The task – Copy every line of the listing that holds the string "Given".

Records for processing –
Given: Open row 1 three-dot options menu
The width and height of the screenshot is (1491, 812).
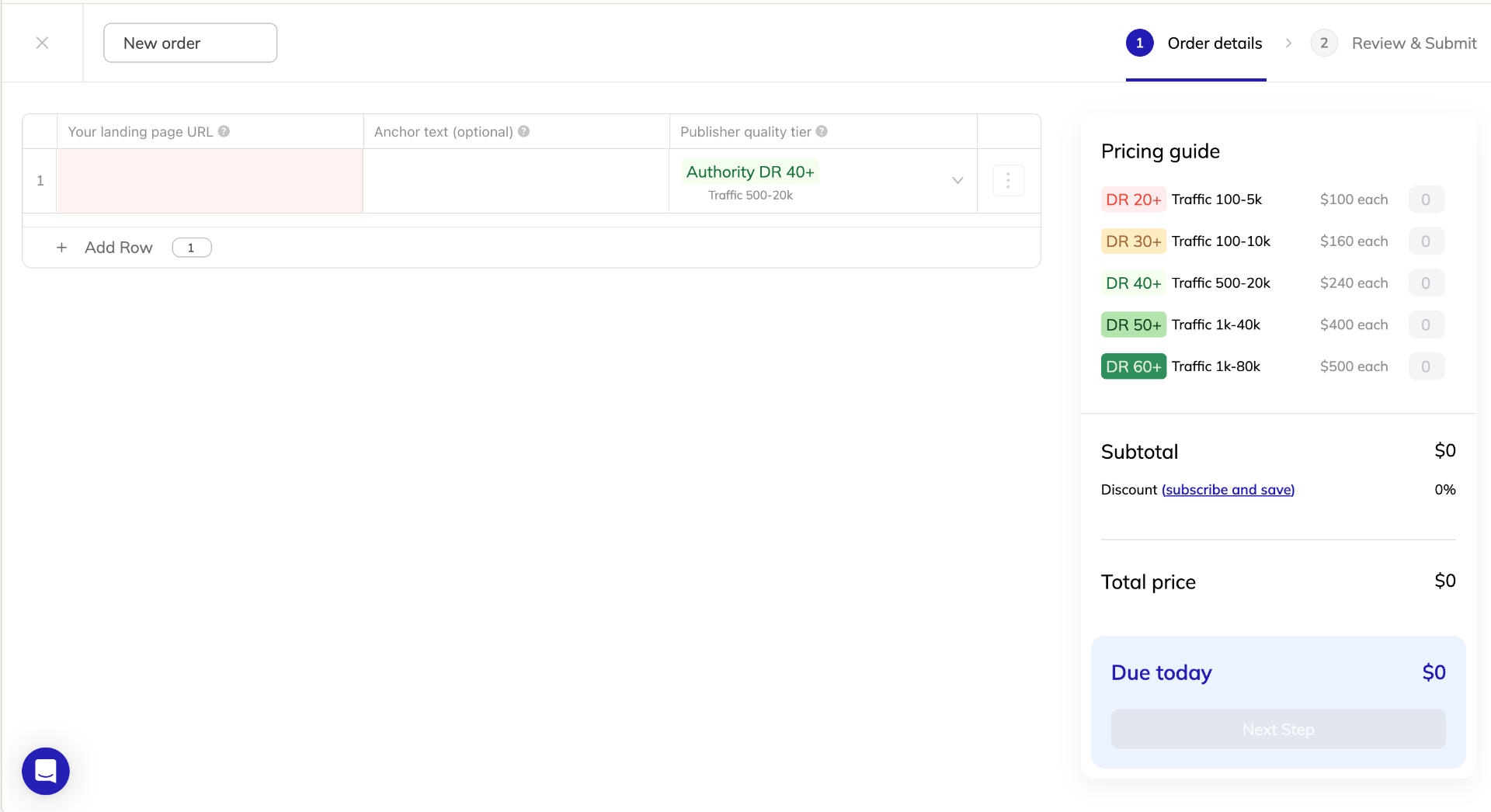Looking at the screenshot, I should [x=1008, y=181].
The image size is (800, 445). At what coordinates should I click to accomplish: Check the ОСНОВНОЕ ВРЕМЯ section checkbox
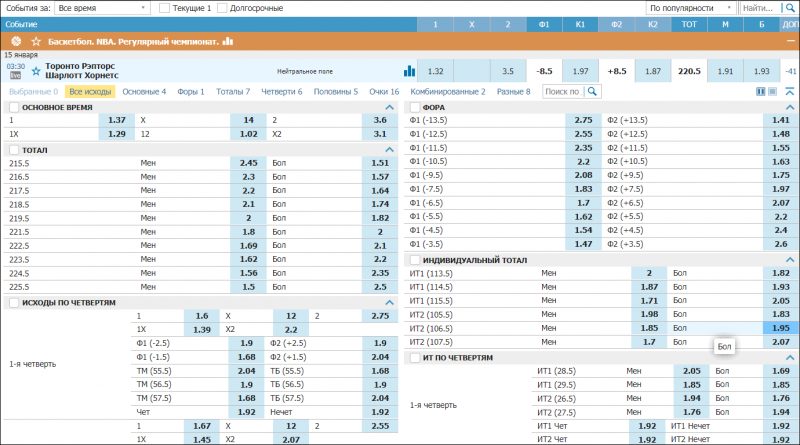[x=14, y=107]
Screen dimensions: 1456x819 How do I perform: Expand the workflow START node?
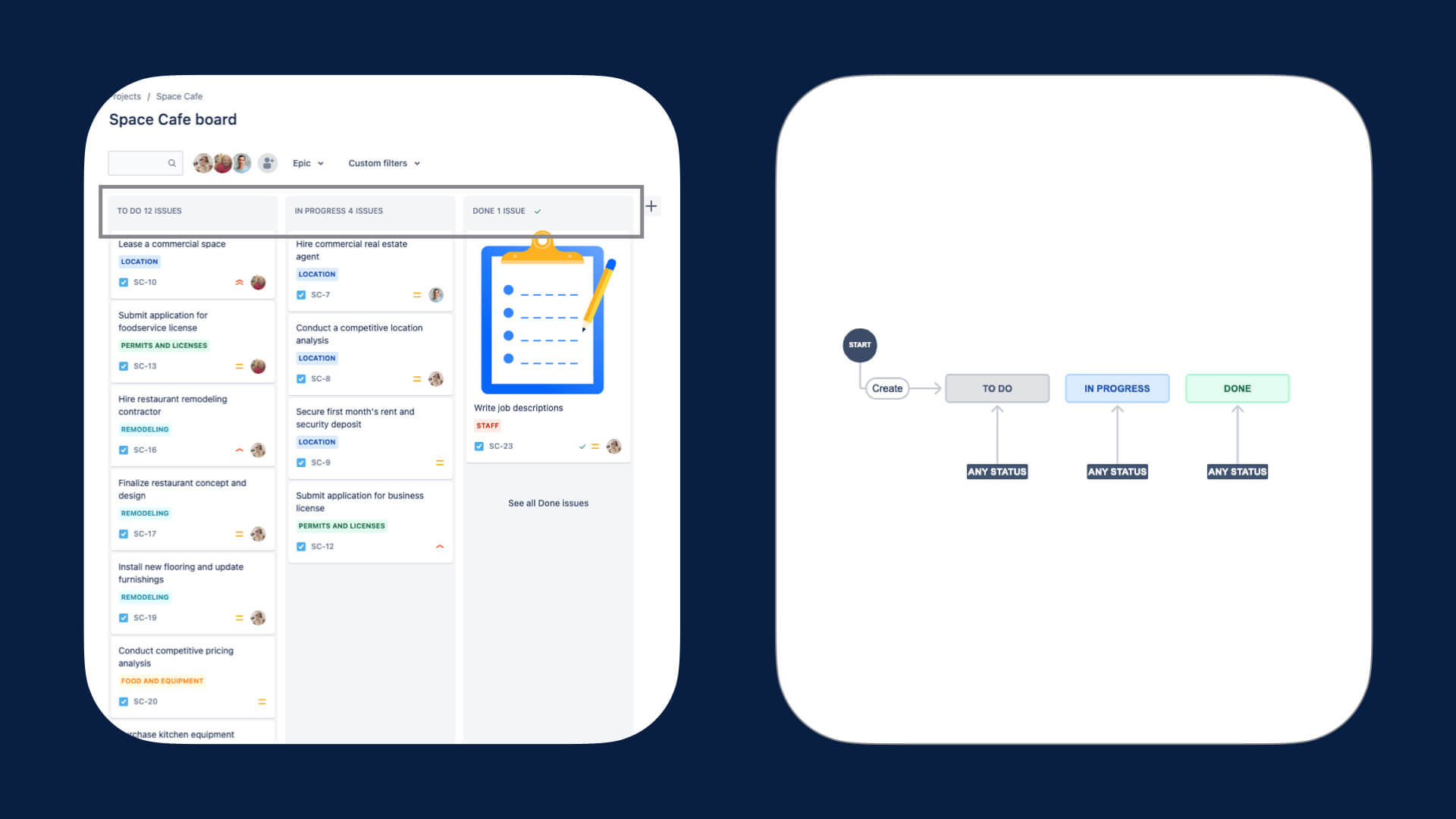858,344
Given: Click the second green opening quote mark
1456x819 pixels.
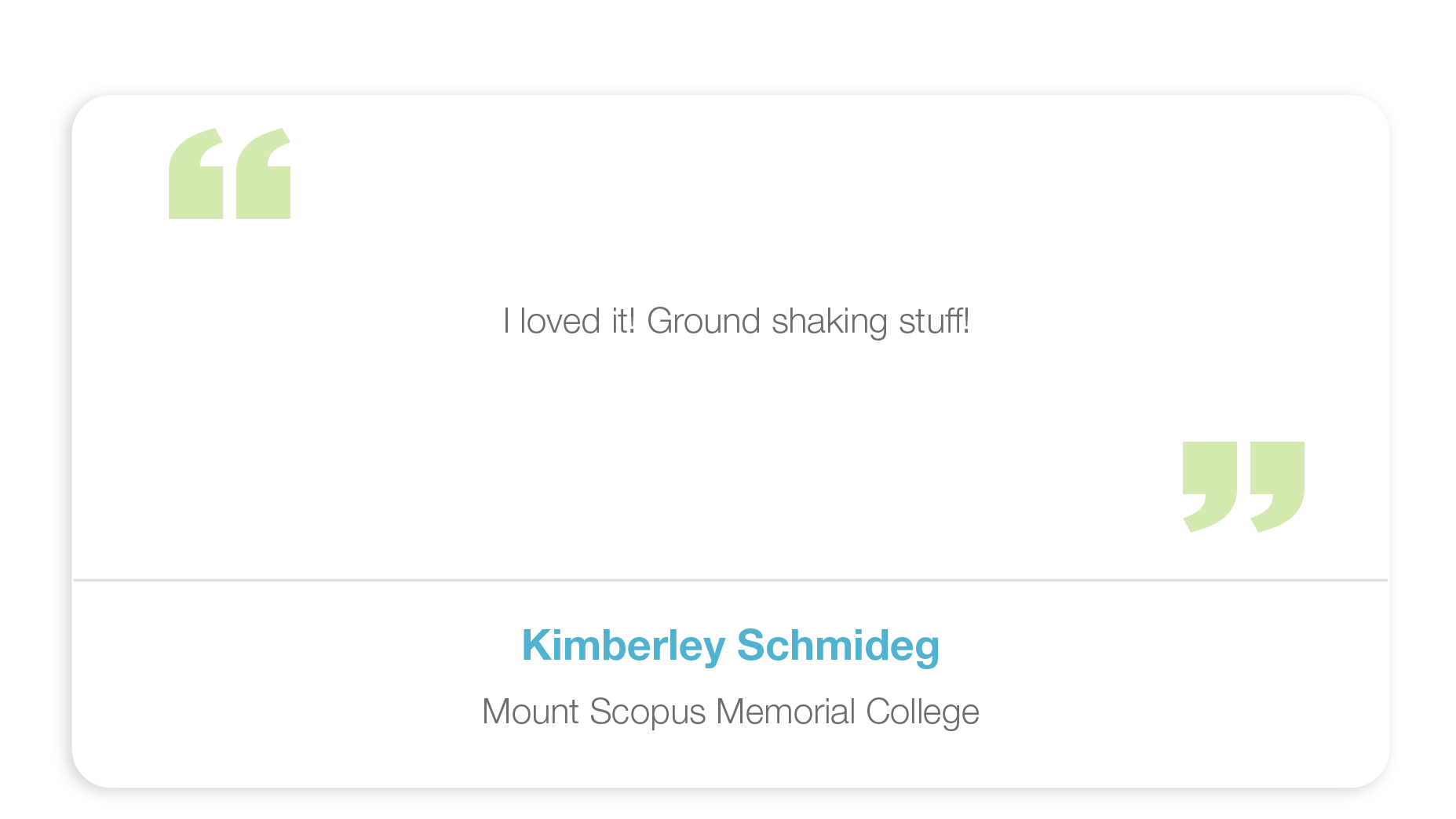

Written answer –
Given: Open row 1 three-dot options menu
Given: Click the second green opening quote mark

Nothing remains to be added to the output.